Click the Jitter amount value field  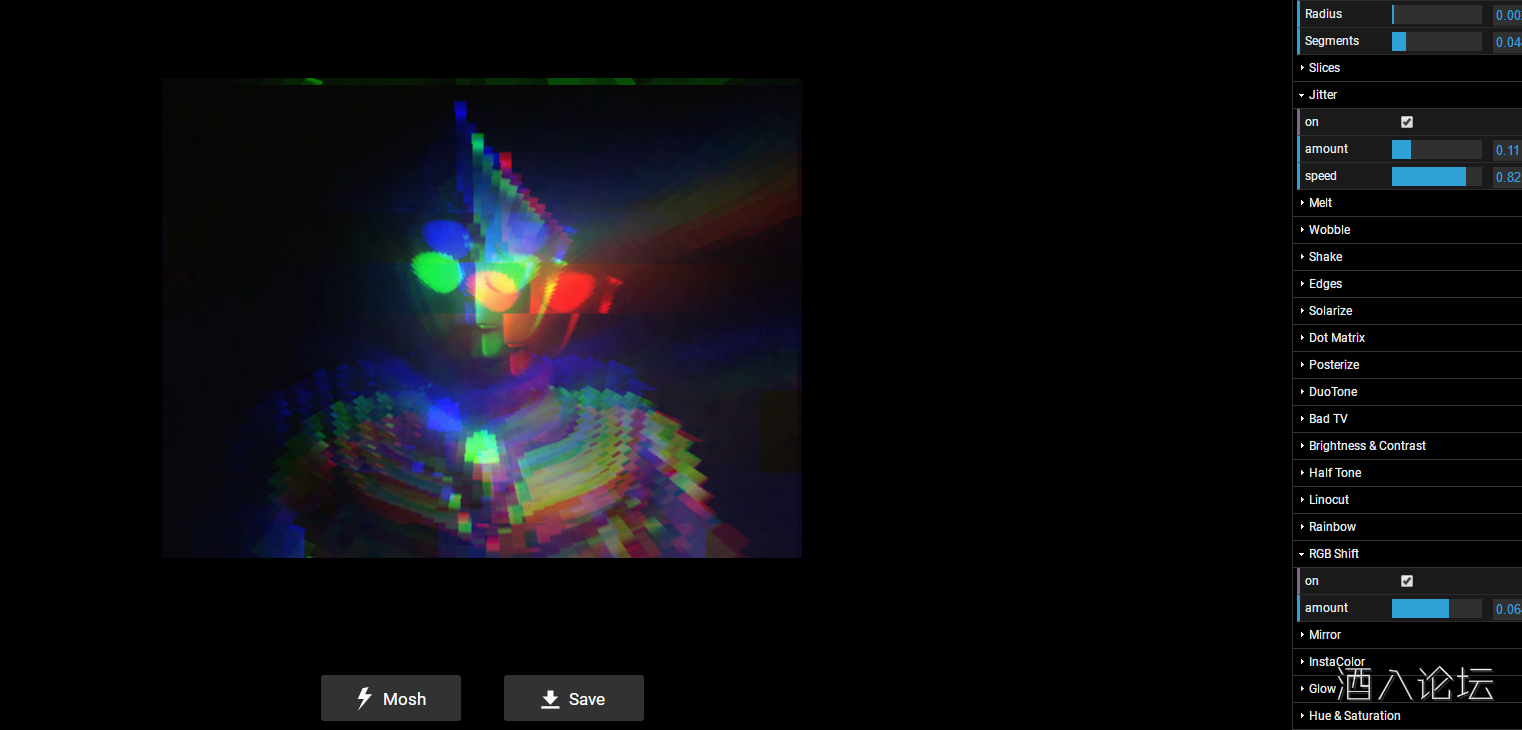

☆ ☆ ☆ ☆ ☆

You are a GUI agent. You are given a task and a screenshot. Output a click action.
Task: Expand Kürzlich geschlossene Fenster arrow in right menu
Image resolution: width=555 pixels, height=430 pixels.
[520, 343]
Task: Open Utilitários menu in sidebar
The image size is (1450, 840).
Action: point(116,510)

☆ ☆ ☆ ☆ ☆

[Work order]
Should a line in the material contain "menu", copy it.

[Output]
Task: Expand Kürzlich geschlossene Fenster arrow in right menu
Task: Open Utilitários menu in sidebar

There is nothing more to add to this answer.